Heat kernel estimates and applications

热核估计和应用

• 批准号: 1004771
• 负责人: Laurent Saloff-Coste
• 金额: $ 32.95万
• 依托单位: Cornell University
• 依托单位国家: 美国
• 项目类别: Continuing Grant
• 财政年份: 2010
• 资助国家: 美国
• 起止时间: 2010-06-01 至 2014-05-31
• 项目状态: 已结题
• 来源: https://www.nsf.gov/awardsearch/showAward?AWD_ID=1004771&HistoricalAwards=false
• 关键词: Heat; kernel; estimates; applications

Many fundamental Markov processes --- including random walk on group and diffusion on Riemannian manifold or Lie group --- can be viewed as defined by an underlying geometric structure. This project studies the intricate relationships between the properties of the process and the properties of the underlying geometry. Technically, this is done by obtaining precise estimates on the transition kernel of the process (the heat kernel). The aim is to gain a better understanding of the large scale properties of the process, based on the underlying geometry but also, in some cases, to explore the geometry with the help of the associated Markov process.Markov processes play a fundamental role in modern scientific activities, from physics to biology to finance, where they model complex phenomena. They also play a basic role in computer simulation.This proposal studies basic properties of Markov processes by relating the properties of the process to the geometry of the space in which it evolves. How does heat diffuses in a large piece of alloy? and how does this depends on the shape of the piece and the perhaps varying nature of the alloy? What can one discover about the nature of the alloy by observing temperatures? These are, in spirit, some of the questions that are considered.

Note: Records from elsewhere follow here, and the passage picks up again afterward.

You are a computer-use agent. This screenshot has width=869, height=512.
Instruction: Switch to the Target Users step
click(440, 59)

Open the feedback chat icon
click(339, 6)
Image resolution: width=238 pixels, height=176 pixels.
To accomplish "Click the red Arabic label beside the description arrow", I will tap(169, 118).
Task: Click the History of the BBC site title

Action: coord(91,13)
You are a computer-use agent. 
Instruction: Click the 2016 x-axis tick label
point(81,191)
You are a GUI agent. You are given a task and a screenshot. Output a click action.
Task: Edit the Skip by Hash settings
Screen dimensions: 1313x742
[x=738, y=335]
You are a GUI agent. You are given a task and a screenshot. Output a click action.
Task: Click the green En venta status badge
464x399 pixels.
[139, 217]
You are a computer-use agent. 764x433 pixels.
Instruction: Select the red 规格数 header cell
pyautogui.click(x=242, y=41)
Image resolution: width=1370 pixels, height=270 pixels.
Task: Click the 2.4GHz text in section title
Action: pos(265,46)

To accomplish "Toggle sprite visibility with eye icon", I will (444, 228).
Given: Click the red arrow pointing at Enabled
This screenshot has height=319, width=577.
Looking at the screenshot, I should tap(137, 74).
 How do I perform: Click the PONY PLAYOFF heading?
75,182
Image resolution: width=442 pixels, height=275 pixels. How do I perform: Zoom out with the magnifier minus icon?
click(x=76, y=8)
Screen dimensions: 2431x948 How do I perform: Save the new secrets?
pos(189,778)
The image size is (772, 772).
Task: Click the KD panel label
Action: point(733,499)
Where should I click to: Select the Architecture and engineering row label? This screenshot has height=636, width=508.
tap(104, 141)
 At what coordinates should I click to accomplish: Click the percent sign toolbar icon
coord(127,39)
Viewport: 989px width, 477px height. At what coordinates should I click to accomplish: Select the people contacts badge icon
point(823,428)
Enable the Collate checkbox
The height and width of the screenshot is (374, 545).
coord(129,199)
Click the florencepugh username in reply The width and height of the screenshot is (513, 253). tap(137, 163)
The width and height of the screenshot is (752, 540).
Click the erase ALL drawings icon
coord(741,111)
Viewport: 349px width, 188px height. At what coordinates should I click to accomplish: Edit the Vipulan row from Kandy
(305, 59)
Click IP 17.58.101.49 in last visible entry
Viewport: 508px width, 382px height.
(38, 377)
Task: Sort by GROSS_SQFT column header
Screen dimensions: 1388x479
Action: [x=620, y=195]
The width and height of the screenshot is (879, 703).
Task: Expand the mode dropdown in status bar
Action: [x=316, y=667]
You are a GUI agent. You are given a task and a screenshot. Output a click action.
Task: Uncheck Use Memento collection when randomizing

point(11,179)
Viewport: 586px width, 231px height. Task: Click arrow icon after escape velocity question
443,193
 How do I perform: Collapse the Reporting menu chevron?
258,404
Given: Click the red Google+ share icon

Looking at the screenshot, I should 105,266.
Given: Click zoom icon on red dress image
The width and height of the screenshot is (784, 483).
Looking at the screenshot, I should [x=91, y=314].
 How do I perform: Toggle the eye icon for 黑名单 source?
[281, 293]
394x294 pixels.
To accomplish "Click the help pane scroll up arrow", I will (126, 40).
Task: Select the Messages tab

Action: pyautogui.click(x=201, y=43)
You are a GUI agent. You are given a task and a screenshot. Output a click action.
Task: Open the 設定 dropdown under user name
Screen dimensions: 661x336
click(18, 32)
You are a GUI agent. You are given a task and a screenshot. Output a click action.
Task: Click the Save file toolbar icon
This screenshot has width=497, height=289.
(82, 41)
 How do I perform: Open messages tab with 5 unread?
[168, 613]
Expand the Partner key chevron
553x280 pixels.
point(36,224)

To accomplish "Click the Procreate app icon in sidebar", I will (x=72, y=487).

许多基本的马尔可夫过程——包括群上的随机游走和黎曼流形或李群上的扩散——可以被视为由基础几何结构定义。该项目研究过程属性与基础几何属性之间的复杂关系。从技术上讲，这是通过获得对过程的转换内核（热内核）的精确估计来完成的。目的是基于基础几何更好地理解该过程的大规模特性，但在某些情况下，还可以借助相关的马尔可夫过程来探索几何。马尔可夫过程在现代中发挥着基础作用从物理学到生物学再到金融的科学活动，他们模拟复杂的现象。它们还在计算机模拟中发挥着基本作用。该提案通过将过程的属性与其演化的空间的几何形状相关联来研究马尔可夫过程的基本属性。热量如何在大块合金中扩散？这如何取决于工件的形状以及合金的不同性质？通过观察温度可以发现合金的哪些性质？从本质上讲，这些是需要考虑的一些问题。